從蒙德離開需要向西風騎士團取得通行許可和報備,雖然以愚人衆的實力,忽略這個步驟也并無不可,但這件差事既落到了我的頭上,我便選擇走一趟。
也當做是好不容易可以稍微離開多托雷控制範圍一點透透氣的機會……
“愣着幹什麼?塔德納。”門口,不知道何時從他那實驗室鑽出來,順帶還換了一身衣服的多托雷靠牆看着我。
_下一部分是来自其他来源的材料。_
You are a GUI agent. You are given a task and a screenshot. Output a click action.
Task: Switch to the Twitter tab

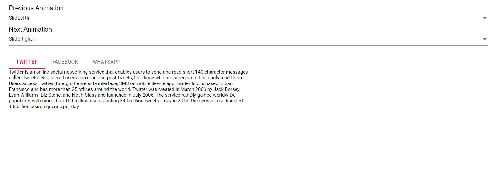pos(27,62)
我看着多托雷身上那件很少會被穿上的、被我臨出差蒙德之前随手塞進箱子裡帶過來的衣服。如果不是多托雷今日穿上了,就連我自己都要忘記這件衣服也随着我們的隊伍來到了蒙德。
真難想象多托雷到底是從哪裡把這件衣服翻出來的。
他不會自己去翻行李箱了吧?
看樣子甚至還在穿之前熨燙了一遍。我飛快地掃過多托雷身上的細節,隻在臨近袖口的位置看到一點未被照顧到的細微褶皺。
多托雷察覺到了我的眼神,疑惑地看着我。
我低下頭:“沒有……主人,您不是最近很忙嗎?隻是去西風騎士團這種小事的話,犯不着浪費您的時間。”
“看起來你似乎不太想與我一同前往?”
“不是……”其實确實不太想。
多托雷輕笑了一聲。他的手指落在自己的另一隻袖口上,似是無意地一遍遍捋平着那道褶皺。
“不用多想。隻是今天比較有空。”
“您最近一直忙着……”我試探地看了看多托雷的表情,“是事情已經有結果了嗎?”
“你是想問Theta切片的事情?”多托雷似笑非笑地微微壓眼睨過我一眼。
我未曾想到多托雷會如此直白,心髒猛地一跳。
“不是的,主人……我并沒有故意打聽的意思……”
多托雷對Theta切片的事情諱莫如深的程度比我想得還要深。我或許不該如此魯莽。
我心中漫起這樣的懊惱。
但多托雷的回應令人驚奇。
他非常平靜:“這麼說來,Theta切片的事情也确實該讓你也知情才對,隻不過最近一直沒有什麼進展,自然也沒有什麼可值得特意告訴你一聲的。”
多托雷似乎沒有生氣的傾向。
我的膽子稍微大了點。
“所以說……暫時還沒辦法找到Theta切片嗎?”
審視的目光壓下來。
多托雷不置可否:“Theta切片比我想得還要狡猾。真是有趣。這與其他的切片呈現出不同的顯像。當初對他的‘改造’,又是否是造成這些不同的誘因呢?又或許,不止如此?”